Tomcat 7 - не работает несколько ограничений безопасности
Запустив Tomcat 7, я пытаюсь настроить /conf/web.xml на сервере Tomcat для защиты некоторых URL-адресов с помощью базовой аутентификации и для предоставления некоторых других URL-адресов для общего доступа.
Файл tomcat-users.xml содержит следующую роль и пользователя:
<role rolename="test-ui"/>
<user username="paul" password="password" roles="test-ui"/>
Я добавил следующий раздел в Tomcats /conf/web.xml
<security-constraint>
<web-resource-collection>
<web-resource-name>Public access</web-resource-name>
<url-pattern>/docs/*</url-pattern>
</web-resource-collection>
</security-constraint>
<security-constraint>
<web-resource-collection>
<web-resource-name>Protected access</web-resource-name>
<url-pattern>/*</url-pattern>
</web-resource-collection>
<auth-constraint>
<role-name>test-ui</role-name>
</auth-constraint>
</security-constraint>
<security-role>
<description>Protected access</description>
<role-name>test-ui</role-name>
</security-role>
<login-config>
<auth-method>BASIC</auth-method>
</login-config>
Таким образом, существует два элемента "security-constraint", открытый элемент не содержит "auth-constraint", что на самом деле должно означать, что аутентификация не требуется.

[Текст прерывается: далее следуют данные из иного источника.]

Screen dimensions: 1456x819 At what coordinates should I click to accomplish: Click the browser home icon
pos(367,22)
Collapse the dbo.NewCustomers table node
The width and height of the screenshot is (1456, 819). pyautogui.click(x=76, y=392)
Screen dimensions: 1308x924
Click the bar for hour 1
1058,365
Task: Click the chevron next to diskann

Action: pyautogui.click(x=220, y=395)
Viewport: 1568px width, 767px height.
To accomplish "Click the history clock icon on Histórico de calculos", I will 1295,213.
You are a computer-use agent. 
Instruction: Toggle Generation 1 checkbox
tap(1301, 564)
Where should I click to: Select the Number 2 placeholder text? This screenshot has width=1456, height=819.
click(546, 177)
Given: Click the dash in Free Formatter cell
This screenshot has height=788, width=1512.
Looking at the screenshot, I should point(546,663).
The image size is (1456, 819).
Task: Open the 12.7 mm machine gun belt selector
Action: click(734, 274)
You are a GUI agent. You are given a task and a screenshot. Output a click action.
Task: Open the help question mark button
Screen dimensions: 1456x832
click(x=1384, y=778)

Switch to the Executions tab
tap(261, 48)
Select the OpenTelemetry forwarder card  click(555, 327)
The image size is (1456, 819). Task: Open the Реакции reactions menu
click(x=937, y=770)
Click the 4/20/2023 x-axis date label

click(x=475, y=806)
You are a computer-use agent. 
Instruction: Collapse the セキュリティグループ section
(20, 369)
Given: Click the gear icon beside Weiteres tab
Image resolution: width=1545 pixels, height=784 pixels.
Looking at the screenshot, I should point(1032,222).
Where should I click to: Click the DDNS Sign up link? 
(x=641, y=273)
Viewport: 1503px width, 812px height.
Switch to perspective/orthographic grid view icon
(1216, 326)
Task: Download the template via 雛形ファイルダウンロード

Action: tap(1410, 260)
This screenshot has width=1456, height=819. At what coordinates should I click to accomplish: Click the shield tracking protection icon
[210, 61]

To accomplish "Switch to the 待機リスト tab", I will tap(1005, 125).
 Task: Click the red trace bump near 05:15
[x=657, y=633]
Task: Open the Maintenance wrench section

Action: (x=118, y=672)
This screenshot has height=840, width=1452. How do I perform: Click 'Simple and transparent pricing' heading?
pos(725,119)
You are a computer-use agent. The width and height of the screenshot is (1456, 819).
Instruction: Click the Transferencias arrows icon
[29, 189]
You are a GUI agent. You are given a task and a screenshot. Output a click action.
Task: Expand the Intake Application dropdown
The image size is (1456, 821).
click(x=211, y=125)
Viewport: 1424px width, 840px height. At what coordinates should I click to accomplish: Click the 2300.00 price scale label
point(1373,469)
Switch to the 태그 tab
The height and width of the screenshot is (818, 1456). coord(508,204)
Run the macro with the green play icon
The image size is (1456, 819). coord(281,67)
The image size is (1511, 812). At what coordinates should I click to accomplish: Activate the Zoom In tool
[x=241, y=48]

Когда я открываю URL http://localhost:8080/
Tomcat просит аутентификацию. Это нормально, однако, когда я открываю URL http://localhost:8080/docs/
Tomcat также запрашивает аутентификацию, и, насколько я понимаю, он настроен как "небезопасный" URL - так что общедоступный доступ, но он не ведет себя так.
Что я сделал не так в конфигурации или этот сценарий не должен работать так?
Благодарю. Павел
2 ответа
Если ограничение безопасности не существует, Контейнер ДОЛЖЕН разрешить доступ без аутентификации для этих URL. ограничение безопасности не является обязательным.